出家
世間では、にわかに「出家」という言葉がクローズアップされているようです。
おまけにどこの何の評論家かよくわからないですが、とにかく何でも一言いうのが仕事みたいな人が、こんなことまで付け加えて。
「出家するのは自由だが、仕事に穴をあけてはいけない。迷惑がかかる。」
いやいやいやいや。
その話題の「出家」とやらがホンモノかどうか、という議論は置いておきます。
それは、その人の心の中の問題ですから。
しかしですね。
出家というのは、つまりは「出世間」ということです。世間との繋がりを絶つ。手始めに一番大事な家族との絆も絶つ。
その点で言えば、出家とは、そのものズバリ、本質的に世間からフェードアウトする、という形でご迷惑をおかけする行為なのです。身辺整理して迷惑がかからないようにする必要などないのです。思い立ったらやればいいのです。今でしょ!JUST DO IT!
元祖出家のお釈迦さまなんて、王子様で、妻も子もいるのに、ぜーーーんぶ捨てて、出家したわけです。
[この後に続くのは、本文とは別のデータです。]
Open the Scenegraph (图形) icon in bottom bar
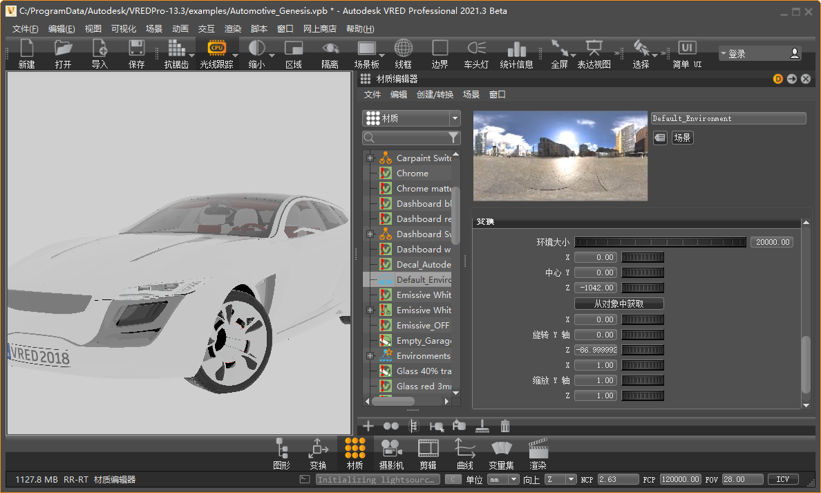821x493 pixels. tap(281, 448)
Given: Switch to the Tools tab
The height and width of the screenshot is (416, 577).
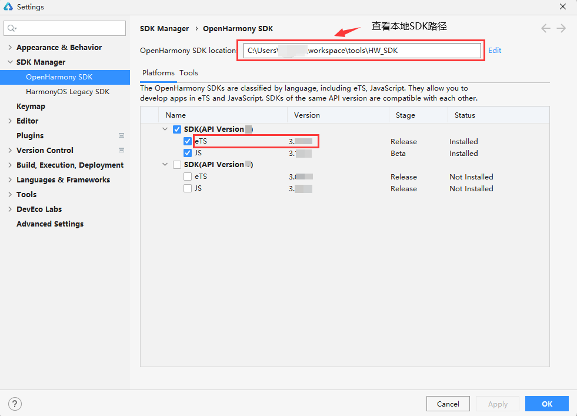Looking at the screenshot, I should (189, 73).
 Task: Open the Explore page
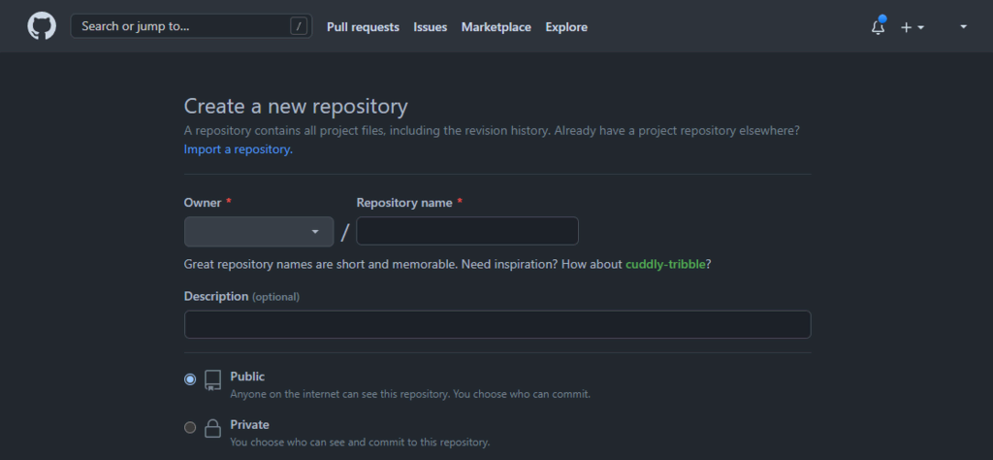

ひどいですよあの人。
迷惑という点ではもう並外れてるわけです。
なんでそんなことをするかというと、ズバリ悟るため。解脱するため。
そうすると、今まで大事だったことが、大事ではなくなる。
父母が大事だと思っていたけど、おじいちゃんもおばあちゃんも、ひいおじいちゃんもひいおばあちゃんも、その前のご先祖も、その前の前のご先祖も、その前の前の前の・・・ご先祖もぜーーんぶ同じくらい大事だとわかる。親友だけが大事だと思っていたが、友達の友達も、友達の友達の友達も、通りすがりの人も、会ったこともない人も、違う国の人も、同じくらい大事だったと、わかる。そして、「自分自身」だと思い込んでいたものが、全然自分自身ではなく、他人だと思っていたものが、自分自身であり、人でないモノまで、自分だと分かる。生きていることも死んでいることも、同じだとわかる。
これが解脱です。
そのための出家です。出世間です。
仕事をキリよく終わらさせてやるような類のことではないですし、逆に仕事が嫌だから逃げる先にされても困るわけです。
ラディカルなんです。
常軌を逸してラディカルなんです。そこがどうも、「世間」の人は了見が狭い。
ですが、そんなラディカル過ぎる解脱を、「出家せんでもいけるで!」というのが大乗仏教です。専門家に任せなくてもOK!自宅で簡単に悟れる!解脱のDIY!いや~日本人でよかったなぁ~。